Tuntutan pendemo, yakni penghapusan tunggakan pajak kendaraan bermotor, dugaan korupsi dana hibah kelompok masyarakat (pokmas), serta praktik pungutan liar (pungli) di sekolah negeri.

Salah satunya datang dari mantan Ketua Pengurus Koordinator Cabang (PKC) PMII Jawa Timur, Baijuri.

Baijuri menyatakan, tuntutan yang dilontarkan massa aksi tidak sejalan dengan mekanisme hukum dan berpotensi menyesatkan publik.

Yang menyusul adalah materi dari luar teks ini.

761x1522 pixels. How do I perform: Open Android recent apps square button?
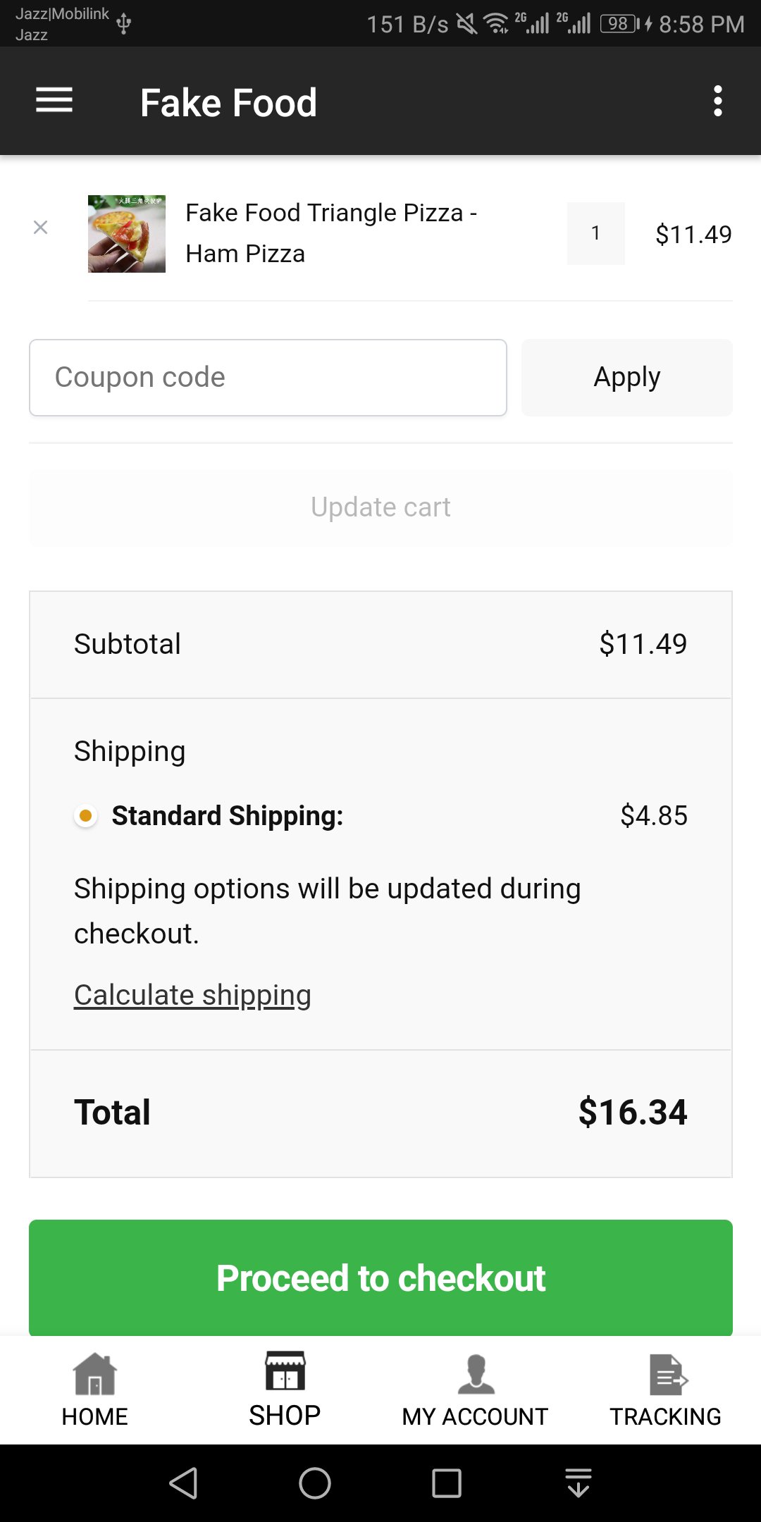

“Penghapusan pajak kendaraan jelas tidak bisa dibenarkan. Kebijakan pajak di Jawa Timur tidak lahir asal-asalan, tetapi melalui kajian mendalam dan analisa komprehensif,” ujarnya dalam keterangan resmi, Sabtu (23/8/2025) dikutip dari Radar Bangsa.

ADVERTISEMENT

Dia menjelaskan, tingkat kepatuhan masyarakat Jawa Timur dalam membayar pajak pada 2024 mencapai 85 persen dengan penerimaan Rp 2,4 triliun.

Dana tersebut, kata dia, dialokasikan untuk pendidikan dan peningkatan Indeks Pembangunan Manusia (IPM).

“Kalau tunggakan pajak dihapus, itu tidak adil bagi 85 persen masyarakat yang taat membayar. Pajak ini juga investasi jangka panjang untuk pendidikan generasi muda,” tambahnya.